_Selected passage_
[START]
Okay. Thank you, Steve. I appreciate it.

Steve Bender

Management

You’re welcome.

Operator

Operator

Our next question comes from Arun Viswanathan at RBC Capital Markets.

Arun Viswanathan

Analyst

Great. Thanks for taking my question. Hope you guys are well. Maybe I could just try and help you guys frame Q4 for us a little bit. So if you look at Q3, maybe we’ll start with that $580 million or so EBITDA and add back the maintenance charges at $120 million. Is typical seasonality maybe, I think it could be in maybe the 15% to 20% range, if you look at Q4. And so maybe that brings you down into the middle $500s million. What else would you include as we kind of try to frame up where you guys could be maybe in Q4? Thanks.

Steve Bender

Management

Yeah. Arun, there are really no other maintenance -- planned maintenance activities, turnarounds and such that we have planned in Q4. And so it really is just really the framework around how we think about the dynamics as it relates to pricing over the course of the next several months. So as you think about the seasonality, I think you’ve characterized it well. Volume and demand remains pretty healthy, really, I would say, in the PVC and polyethylene market. I’d characterize our caustic markets as stable at this level, obviously, lower than we’ve seen in prior years, but nevertheless stable. So it really is just a function of how we see pricing play out over the rest of the fourth quarter at this stage.

Arun Viswanathan

Analyst

Great. Thanks for that, Steve. And as you look into 2025, we do see some potential optimism around lower rates and maybe you could also see some benefit on the epoxy side from anti-dumping duties. Again, potentially some recovery in some of your other markets. So is it fair to assume that you should see some EBITDA growth in 2025 as well? And is that more -- would that be more back-half-weighted, just given the lags that typically are present when rates come down and when that flows through your P&L or how are you thinking about some initial thoughts on 2025, if you could share those? Thanks.

Steve Bender

Management

Yeah. So certainly interest rates, lower interest rates, are going to be stimulative to the economy. As you pointed out, there is a bit of a lag, and it’s hard to know exactly what the length of that lag is. But lower interest rates are stimulative to not only the building products business, so our HIP segment should be benefiting from those lower rates. But I would also say that as we think about the stimulative effect not only in the building and construction trade, but also more broadly in the economy, the North American economy continues to really be characterized as a good economy. And so lower rates will be stimulative as well to the broader economy, which would be constructive really to many of the products in our PEM segment. So we continue to have an optimistic view as we look out into 2025, but it’s hard to front-end or back-end weight that, I would have to admit, because it’s hard to know exactly when the Fed will take action, to what degree they will take action. There’s clearly going to be some lag, but I would say all of that is constructive with lower rates expected in 2025.

Arun Viswanathan

Analyst

Great. Thanks.

Steve Bender

Management

You’re welcome.

Operator

Operator

Our next question comes from Michael Leithead at Barclays.
[END]
_Source material_
[START]
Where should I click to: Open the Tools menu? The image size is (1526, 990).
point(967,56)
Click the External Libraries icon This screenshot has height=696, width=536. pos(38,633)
[END]
_Requirements_
1. According to the analyst call transcript, does Steve Bender say any planned maintenance or turnarounds are scheduled for Q4?
2. Reproduce the analyst call transcript from "Great. Thanks for taking" to "in Q4? Thanks.".
3. Carry the analyst call transcript forward from its final line.

_Answers for the tasks_
1. No, there are no other planned maintenance activities or turnarounds planned in Q4.

2.
Great. Thanks for taking my question. Hope you guys are well. Maybe I could just try and help you guys frame Q4 for us a little bit. So if you look at Q3, maybe we’ll start with that $580 million or so EBITDA and add back the maintenance charges at $120 million. Is typical seasonality maybe, I think it could be in maybe the 15% to 20% range, if you look at Q4. And so maybe that brings you down into the middle $500s million. What else would you include as we kind of try to frame up where you guys could be maybe in Q4? Thanks.

3.
Michael Leithead

Analyst

Great. Thanks. Good morning, guys. There appears to be a number of chemical assets in areas you compete in recently up for sale. Would you consider adding further PEM assets or is your inorganic strategy primarily focused on HIP right now?

Steve Bender

Management

Yeah. So as we think about it, Mike, the answer is, we look across the spectrum of assets that we have in both segments, both PEM and in HIP. And as you heard us speak about the integrated manner of our assets, we continue to want to think about running the business to give us a high degree of optionality and where those products go in the markets that we serve. So we’ll look at all opportunities in spaces that are in our operating space and adjacent to that. It really is about the right opportunity and the right value proposition for us as we think about looking at assets and the opportunities they provide. So anything that’s in our space we’ll assess, and anything that’s adjacent to that we’ll assess. It’s just a matter of what’s the right value proposition to us as we think about those opportunities.

Michael Leithead

Analyst

Great. That’s helpful. And then any initial thoughts about 2025 in HIP? I appreciate it’s hard and early to forecast the market, but just given what you have in the pipeline with new customers or your new PVCO plant, just how should we think about your ability to grow volumes above the market next year?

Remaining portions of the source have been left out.